Nous aimerions bien ne pas avoir à commémorer cette date où nous avons basculé dans l’inconnu et l’incertitude.

Deux mois.
Et nous y sommes encore et nous y serons encore pour longtemps.
Et certains y seront pour toujours.

Deux mois.
Pour apprendre à y survivre….
À condition de nous retrouver, nous, et tous ceux qui nous ont aidés et qui nous aident encore…. Ensemble. Et nous devons songer à réparer ce qui a été cassé, à ne plus avoir peur de cette plaie béante qui traverse maintenant notre vallée. Et notre mémoire.

Deux mois.
Le temps de se convaincre que tout sera reconstruit « mieux qu’avant ». Alors que pour nous, qui avons vécu depuis cinquante ans le déclin de notre vallée oubliée, ce cataclysme était sans aucun doute le coup de grâce.

Deux mois.
Pour changer de perspective. Alors que nous pensions que c’était une cause perdue, nous n’avions pas bien vu qu’avant le désastre, les ferments de la reprise étaient déjà là, et qu’ils seront un point d’appui solide pour redémarrer.

Deux mois.
Enfin, pour apprendre…. D’abord à reconnaître les dizaines d’acteurs engagés dans le processus de reconstruction…. pour constater ensuite leurs propres difficultés à apporter des réponses claires à nos interrogations légitimes. Comme si nous répondre était une perte de temps.

Deux mois.
Pour comprendre qu’à l’évidence, rien ne serait reconstruit à l’identique. Que ceux qui pourraient payer ne le feront pas sans contrepartie, ni poser des conditions… Notre petite communauté valléenne aura-t-elle encore la force de faire aussi des propositions ? Pour le vivre au quotidien, nous sommes la mémoire de ce territoire et nous en saisissons toute la complexité. Il est de notre devoir de nous manifester pour que les erreurs du passé ne soient pas éternellement reproduites.
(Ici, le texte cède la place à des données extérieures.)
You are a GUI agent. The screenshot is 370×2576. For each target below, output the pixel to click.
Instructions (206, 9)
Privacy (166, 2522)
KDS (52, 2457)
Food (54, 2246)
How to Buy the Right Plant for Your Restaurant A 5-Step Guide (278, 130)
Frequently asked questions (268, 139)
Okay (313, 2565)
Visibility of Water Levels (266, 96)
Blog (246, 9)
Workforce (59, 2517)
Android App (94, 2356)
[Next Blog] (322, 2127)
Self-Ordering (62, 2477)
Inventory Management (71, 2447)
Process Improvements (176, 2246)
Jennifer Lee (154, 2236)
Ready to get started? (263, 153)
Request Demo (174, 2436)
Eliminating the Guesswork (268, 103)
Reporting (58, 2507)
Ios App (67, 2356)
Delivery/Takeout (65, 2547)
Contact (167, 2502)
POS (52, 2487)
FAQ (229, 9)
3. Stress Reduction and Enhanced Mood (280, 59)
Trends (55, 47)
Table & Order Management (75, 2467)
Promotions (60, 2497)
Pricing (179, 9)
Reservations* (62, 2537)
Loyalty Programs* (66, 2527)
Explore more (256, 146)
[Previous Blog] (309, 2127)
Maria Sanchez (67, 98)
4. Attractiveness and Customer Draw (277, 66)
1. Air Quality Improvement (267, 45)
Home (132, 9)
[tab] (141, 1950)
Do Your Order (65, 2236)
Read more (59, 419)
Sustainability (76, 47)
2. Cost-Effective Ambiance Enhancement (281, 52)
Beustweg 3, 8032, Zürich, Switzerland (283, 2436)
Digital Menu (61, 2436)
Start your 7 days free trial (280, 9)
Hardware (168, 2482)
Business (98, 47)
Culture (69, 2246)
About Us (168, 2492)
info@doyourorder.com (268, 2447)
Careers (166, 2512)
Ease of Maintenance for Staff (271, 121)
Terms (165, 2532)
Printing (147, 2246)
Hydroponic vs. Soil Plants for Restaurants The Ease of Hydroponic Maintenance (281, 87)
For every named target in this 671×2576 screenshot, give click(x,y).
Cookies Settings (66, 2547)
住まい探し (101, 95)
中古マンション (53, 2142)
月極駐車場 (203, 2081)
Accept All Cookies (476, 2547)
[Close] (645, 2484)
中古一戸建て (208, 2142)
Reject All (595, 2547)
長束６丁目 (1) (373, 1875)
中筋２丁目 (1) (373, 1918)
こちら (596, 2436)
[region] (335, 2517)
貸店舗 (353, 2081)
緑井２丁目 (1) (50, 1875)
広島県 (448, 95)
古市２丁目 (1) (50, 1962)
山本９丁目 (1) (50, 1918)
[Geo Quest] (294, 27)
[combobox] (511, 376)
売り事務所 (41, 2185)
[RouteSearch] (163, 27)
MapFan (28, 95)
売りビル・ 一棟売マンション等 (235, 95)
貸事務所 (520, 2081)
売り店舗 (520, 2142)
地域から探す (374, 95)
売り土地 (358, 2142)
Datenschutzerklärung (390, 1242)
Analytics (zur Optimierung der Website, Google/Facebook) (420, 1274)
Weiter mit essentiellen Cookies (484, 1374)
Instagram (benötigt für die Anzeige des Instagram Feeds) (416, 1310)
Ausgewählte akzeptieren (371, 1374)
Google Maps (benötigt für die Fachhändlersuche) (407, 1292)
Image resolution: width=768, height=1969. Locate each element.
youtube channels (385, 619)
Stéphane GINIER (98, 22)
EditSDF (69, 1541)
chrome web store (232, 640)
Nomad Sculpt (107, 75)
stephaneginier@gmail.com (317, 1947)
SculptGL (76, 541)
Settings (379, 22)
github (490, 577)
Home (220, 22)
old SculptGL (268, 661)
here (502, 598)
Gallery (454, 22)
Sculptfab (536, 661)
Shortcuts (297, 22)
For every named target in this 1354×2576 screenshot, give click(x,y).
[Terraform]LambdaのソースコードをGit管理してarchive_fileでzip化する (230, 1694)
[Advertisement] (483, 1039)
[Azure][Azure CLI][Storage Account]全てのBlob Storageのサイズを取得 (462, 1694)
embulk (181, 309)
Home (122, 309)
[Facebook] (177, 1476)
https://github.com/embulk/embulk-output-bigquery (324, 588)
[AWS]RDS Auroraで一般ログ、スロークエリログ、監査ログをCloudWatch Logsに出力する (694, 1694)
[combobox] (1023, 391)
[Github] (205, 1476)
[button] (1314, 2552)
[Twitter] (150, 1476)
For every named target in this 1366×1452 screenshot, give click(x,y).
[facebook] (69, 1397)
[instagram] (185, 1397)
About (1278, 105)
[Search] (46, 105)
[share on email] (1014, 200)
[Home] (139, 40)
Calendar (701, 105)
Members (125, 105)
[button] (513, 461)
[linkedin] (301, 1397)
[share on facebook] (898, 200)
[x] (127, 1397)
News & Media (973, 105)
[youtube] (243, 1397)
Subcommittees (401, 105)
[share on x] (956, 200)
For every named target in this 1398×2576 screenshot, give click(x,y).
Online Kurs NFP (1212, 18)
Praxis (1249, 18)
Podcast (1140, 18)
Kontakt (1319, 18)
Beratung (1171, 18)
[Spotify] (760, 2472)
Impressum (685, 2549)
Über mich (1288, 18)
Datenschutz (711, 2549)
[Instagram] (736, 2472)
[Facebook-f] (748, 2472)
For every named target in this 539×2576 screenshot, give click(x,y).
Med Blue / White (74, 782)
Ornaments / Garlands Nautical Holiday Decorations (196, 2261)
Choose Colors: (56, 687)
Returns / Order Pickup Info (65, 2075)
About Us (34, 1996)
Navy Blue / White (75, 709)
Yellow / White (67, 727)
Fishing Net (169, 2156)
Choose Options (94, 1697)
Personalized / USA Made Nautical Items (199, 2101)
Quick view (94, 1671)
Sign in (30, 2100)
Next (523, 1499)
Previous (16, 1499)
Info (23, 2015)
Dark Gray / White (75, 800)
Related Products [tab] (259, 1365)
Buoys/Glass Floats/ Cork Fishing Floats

Où en est Remontons la Roya ?


Après un bon mois de gestation, Remontons la Roya est née à Libre le 14 novembre 2020. Son Conseil d’administration se compose de 26 personnes aux profils très diversifiés. Les statuts ont été acceptés par la Préfecture. Il reste à attendre la publication au Journal Officiel pour pouvoir ouvrir un compte et lancer une campagne d’adhésions.

En attendant, des représentants de RLR et d’autres associations de la vallée se  rencontreront en simultané à Saint Dalmas et à Breil, le samedi 5 décembre. Il s’agit de créer un Collectif et une plate forme commune.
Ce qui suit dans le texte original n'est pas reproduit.